Oh, Pokémon, you sure know how to rope me into your franchise; time after time and game after game I’m pulled in for yet another initially-reluctant but eventually eager playing of the entire thing, at the cost of a colossal number of hours of my life (I would only have wasted them on something productive like work or having friends, anyway). After I finally finished Pokémon Red and Blue all those years ago, I assumed that because of eventually growing weary the games, my busy schedule (I had school lessons to neglect, after all) and quite frankly my age (which had surpassed that of one which is acceptable for playing Pokémon), that I would never pick up another Pokémon title as long as I lived.
Along came Pokémon Black Version 2, and the fact that my driving license proves me to be 24 year old adult with a questionable photo simply didn’t matter yet again: the game had me hooked, and there was nothing I could do to conquer the addiction. Fast-forward to the end of the game, and even though it was the most enjoyable Pokémon title to date, there are many areas that could do with improvement, and some features whose absence led me to ponder what the next instalment of the Pokémon franchise would be like. This is an article about these musings: love or loathe them, they exist here in word form, and that’s just the way it is.
Take us to the Third Dimension
Ok, I’m going to start proceedings with the stating of the painfully obvious, which is the fact that the next game should do us all a favour and be the first Pokémon title to be released for the 3DS as a truly 3D title. I’m not just speaking for the millions of people out there with a 3DS in their hands whose 3D adjustment slides remain unused and untouched throughout the entire game, either. It seems that there is a growing majority of fans in general who are increasingly disheartened at After the occasional 3D-style panning of the camera and elaborate gym designs of Pokémon Black 2, a move to the 3D format is now something that feels like the next natural progression for the franchise. It’s (hopefully) such an inevitability that it can’t even be described as a ‘leap’ to 3D anymore, since having the next main-series game released for the 3DS is a move that is as natural as the evolution of the Pokémon themselves. It’s no longer a general hope , but a very definite expectation.
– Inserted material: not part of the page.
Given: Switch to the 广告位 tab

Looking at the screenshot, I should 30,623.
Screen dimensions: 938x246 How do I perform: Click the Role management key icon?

That’s not to say that the gameplay of Pokémon Black Version 2 actually suffered in any way from the fact that it wasn’t in 3D, but the number of avenues that would have opened up (both aesthetically and functionally) had the game been built around the functionality of the Nintendo 3DS would have been numerous. The battles themselves would have been the greatest beneficiary of the 3DS’s technology, allowing for three-dimensional models of each Pokémon and presenting the creatures to us as we have never seen them before (the ‘3D’ battling of Pokémon stadium doesn’t apply here; I’m talking main-series games here). Battles would be more involving for the player, attacks would have considerably more visual impact and seeing a Pokéball being thrown in 3D is something that most (I can’t speak for the traditionalists, sceptics and resisters of change out there) Pokémon fans would love to see. Sure, these are small details, but the entire Pokémon gaming franchise has always been based on subtle changes taking place over time, after all. 3D definitely doesn’t have to mean a revolution for the Pokémon format, simply an evolution to something that looks and feels better.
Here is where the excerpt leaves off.